In the first three days, Mooyah doubled the number of daily Google reviews it received in all of December. Mooyah started 2019 with an overall star average of 4.2. In the last two and a half months the average has increased to 4.5. “Every single month we improve on our rating,” Anderson-Liu says.
The new program is in place at 70 locations and, of those participating, 38 restaurants are now in the top three search results on Google Maps, she adds.
“You have to overcome those negative reviews from the past,” Anderson-Liu says. “So, these increases—even 0.3—are really, really great. We're really encouraged by that.”
Here’s how Mooyah is doing it. Instead of incentivizing customers to post positive reviews on their own, the brand is motivating its team members and franchisees to solicit the positive reviews from customers.

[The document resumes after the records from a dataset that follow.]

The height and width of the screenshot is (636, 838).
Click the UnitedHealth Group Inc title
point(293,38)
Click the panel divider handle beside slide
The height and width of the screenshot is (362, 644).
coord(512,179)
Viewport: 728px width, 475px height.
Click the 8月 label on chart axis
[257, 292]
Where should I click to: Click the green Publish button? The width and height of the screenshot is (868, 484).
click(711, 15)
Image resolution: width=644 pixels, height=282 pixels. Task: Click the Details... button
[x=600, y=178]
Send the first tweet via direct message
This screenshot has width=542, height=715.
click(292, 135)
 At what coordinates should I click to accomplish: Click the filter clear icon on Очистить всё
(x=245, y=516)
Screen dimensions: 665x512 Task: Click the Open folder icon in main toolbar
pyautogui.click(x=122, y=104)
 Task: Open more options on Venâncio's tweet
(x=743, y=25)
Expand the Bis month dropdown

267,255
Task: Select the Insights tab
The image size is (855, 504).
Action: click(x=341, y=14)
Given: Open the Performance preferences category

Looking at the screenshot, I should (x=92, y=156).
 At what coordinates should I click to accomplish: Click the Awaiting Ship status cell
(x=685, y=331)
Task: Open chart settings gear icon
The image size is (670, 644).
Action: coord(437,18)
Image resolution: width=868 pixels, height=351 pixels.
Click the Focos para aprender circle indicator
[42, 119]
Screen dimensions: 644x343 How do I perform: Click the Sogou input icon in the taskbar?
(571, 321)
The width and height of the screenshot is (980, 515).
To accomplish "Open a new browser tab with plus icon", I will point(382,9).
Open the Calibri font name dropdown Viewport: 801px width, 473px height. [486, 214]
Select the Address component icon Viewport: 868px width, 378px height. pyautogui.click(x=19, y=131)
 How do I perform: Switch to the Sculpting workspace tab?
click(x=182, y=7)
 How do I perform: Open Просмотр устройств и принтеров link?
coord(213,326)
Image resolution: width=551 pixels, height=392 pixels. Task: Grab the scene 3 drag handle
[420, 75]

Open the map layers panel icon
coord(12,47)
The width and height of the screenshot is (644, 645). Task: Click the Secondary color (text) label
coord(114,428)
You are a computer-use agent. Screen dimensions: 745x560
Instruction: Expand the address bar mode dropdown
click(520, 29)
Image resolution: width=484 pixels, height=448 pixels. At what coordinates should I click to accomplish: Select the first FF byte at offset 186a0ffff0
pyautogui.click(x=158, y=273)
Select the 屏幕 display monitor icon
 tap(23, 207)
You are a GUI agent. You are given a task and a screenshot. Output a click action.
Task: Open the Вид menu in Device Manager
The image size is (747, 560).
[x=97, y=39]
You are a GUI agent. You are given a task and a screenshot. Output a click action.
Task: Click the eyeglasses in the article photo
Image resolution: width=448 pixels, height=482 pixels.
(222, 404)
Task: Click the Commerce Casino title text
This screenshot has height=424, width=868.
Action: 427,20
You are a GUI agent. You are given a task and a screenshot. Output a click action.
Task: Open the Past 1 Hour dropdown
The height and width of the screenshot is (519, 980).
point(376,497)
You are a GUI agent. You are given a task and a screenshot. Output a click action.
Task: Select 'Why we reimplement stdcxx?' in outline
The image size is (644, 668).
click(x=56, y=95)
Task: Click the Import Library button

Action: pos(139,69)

Mooyah rewards team members whenever their name is mentioned in a five-star review.
“We found that this program would help us by turning every shopper into a mystery shopper in our team members’ minds,” Anderson-Liu says. “We thought if we could change their mindset a little bit to say, ‘this isn’t just a guest’ or ‘this is just a person in front of me,’ this is somebody who could actually improve my livelihood and my standing here at Mooyah.”
Along with recognition by the brand, employees who are called out in a positive review can choose from different rewards depending on how many reviews come in each month. The different tiers include rewards when a team member reaches five or more reviews in a month and a second tier of different gifts when an employee reaches 10 reviews. If a team member achieves 11-plus reviews in a month they are entered into a $250 value gift raffle. Each quarter, the franchisees with the highest rating will receive a cash reward.
Employee retention has improved since the program kicked off in January, Anderson-Liu says.
“By rewarding the team members instead of the guests, we're getting them to stick around a little bit longer than they might have otherwise,” she says.
Anderson-Liu notes that millennials make up a large part of Mooyah’s workforce and they enjoy being recognized for their hard work. The top employees are called out by name in the company’s biweekly newsletter and that’s a rewarding experience, she says.
“We've gotten really great feedback from team members, which we often don't hear,” Anderson-Liu says. “We're getting tons of thank you emails from them, just for recognizing them and finding a way to connect with them in a way that matters to them, which is sometimes difficult. To be able to recognize those people who are working really hard and who are the heart of our brand is great.”
The program is motivating employees to interact more with customers and pay attention to details that might have been overlooked before. From ordering to table touches, workers are finding different ways to encourage guests to leave a review. In some cases, they’re also helping rectify a situation before it turns into a negative review. When a business resolves a complaint in the customer’s favor, they are likely to do return and do business with the brand again 70 percent of the time, according to Lee Resources.
Employees are now using instruction cards to help guests learn about the program and guide them through the process to leave a review.
“We equip our team members with these cards and then we've trained them to look for specific opportunities, like table touches,” Anderson-Liu says. “When we go around and do that table touch and ask them how their meal is. If they say, ‘Well, it wasn't great,” it allows us to catch that and make it right on the spot.”